Jesus Rodriguez feeds America.

Rodriguez, 34, spends most of his days toiling in the fields south of Bakersfield picking grapes, but despite that, cannot afford to always feed his own family — especially in the summer when rising temperatures results in fewer hours worked in the field.

That’s why Rodriguez was so thankful Wednesday when Building Healthy Communities Kern, Community Action Partnership of Kern and the Kern County Library teamed up to host a no-cost Farmers’ Market food giveaway and family movie night at the Arvin Library.

More than 300 residents came out to pick up fresh fruit and vegetables, including tomatoes, potatoes, spinach, kale, fresh nectarines, oranges and more. That’s important, because much of Arvin is considered a “food desert,” where scant options exist for residents to access healthy fruits and vegetables. The alternatives are processed foods from convenience stores and fast food.

“I think it’s great to have an opportunity for the community to have access to fresh foods and vegetables.” said Arvin Mayor Jose Gurrola. “Parts of the city are technically considered food deserts, we have a Vallarta [Supermarket] on one side of the city, but we don’t have enough access to fresh food on the south side of Arvin.”

The night was a success.
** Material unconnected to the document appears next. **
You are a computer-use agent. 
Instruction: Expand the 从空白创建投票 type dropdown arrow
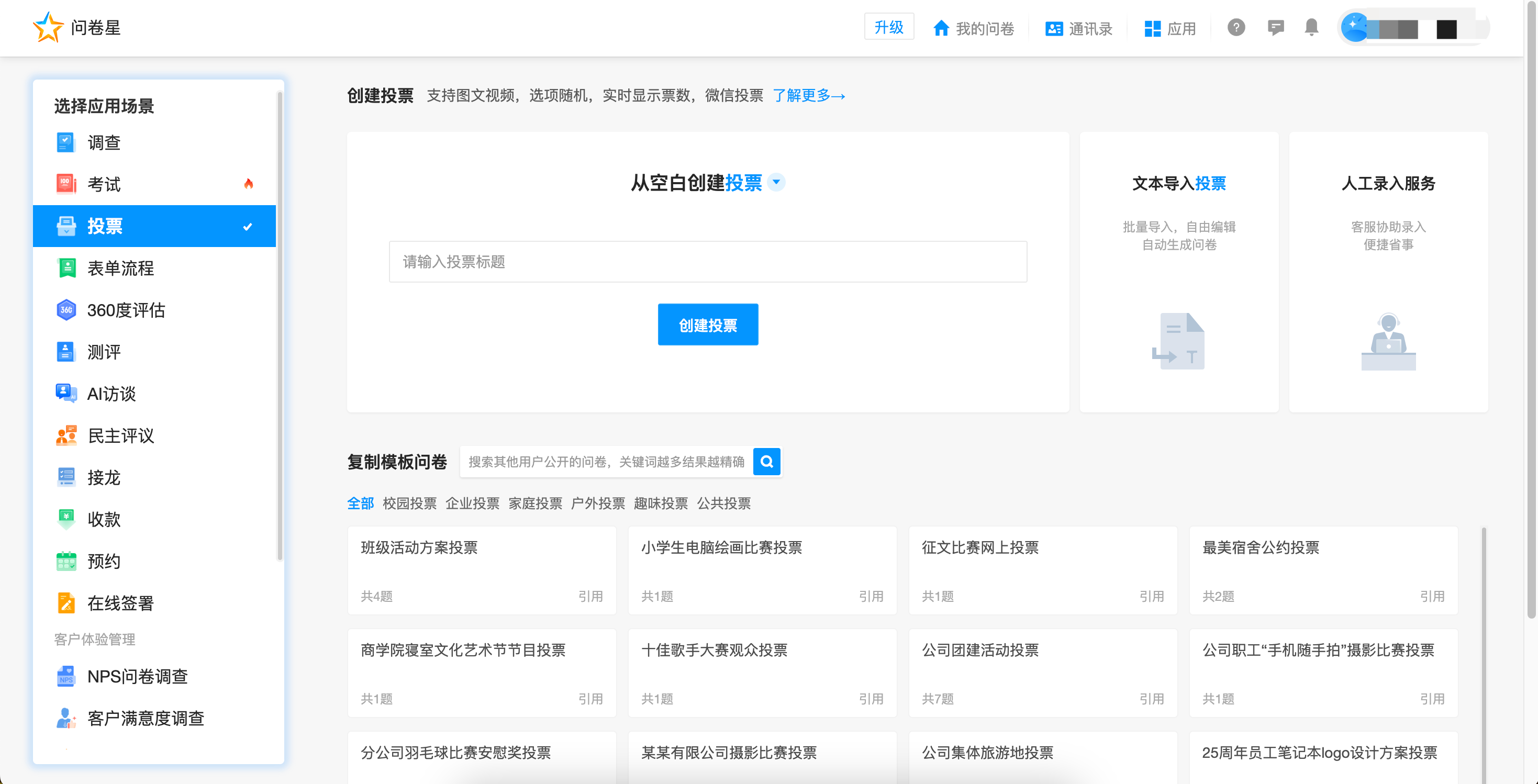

CAPK distributed more than 11,500 pounds of food in the first hour, said Jaime Orona, CAPK’s food bank manager. That food was a combination of both donated items from local farmers, and also produce purchased through grant money, Orona said.
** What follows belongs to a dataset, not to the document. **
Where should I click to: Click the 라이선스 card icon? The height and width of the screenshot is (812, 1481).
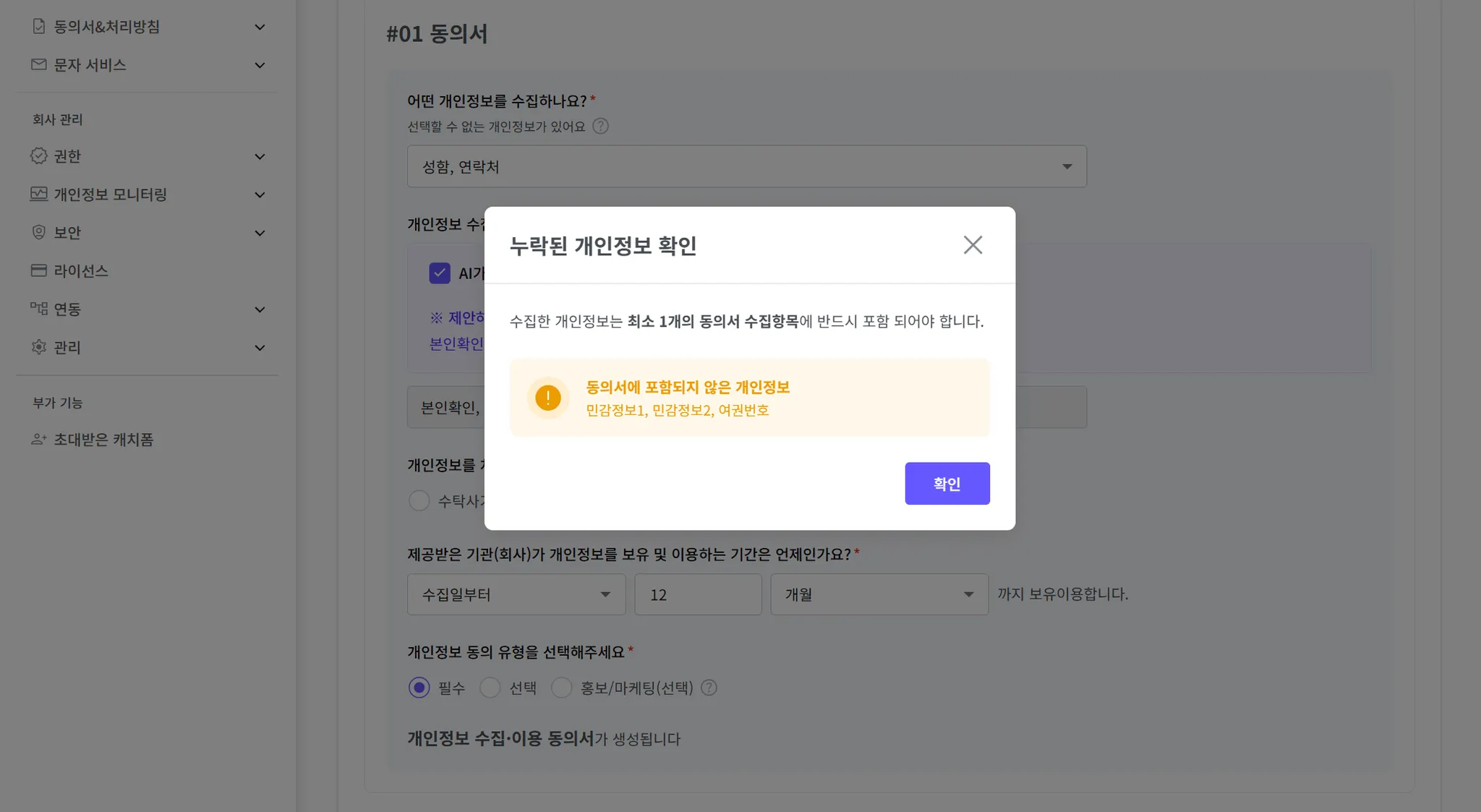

“There’s a big need here for fresh healthy food,” said Elvira Torentino an 80-year-old woman who rolled up to the farmers market in her wheelchair. “Sometimes we don’t have enough money to buy food, we would like organizers to come more often to distribute more food like this.”

Attendees also got the opportunity to catch a showing of the animated movie Cloudy with a Chance of Meatballs and learn about healthy drink choices from Kern County Public Health Services educators.

Arvin Mayor, Jose Gurrola said he plans to work with CAPK and the Arvin Library to bring access to fresh healthy food to Arvin more often.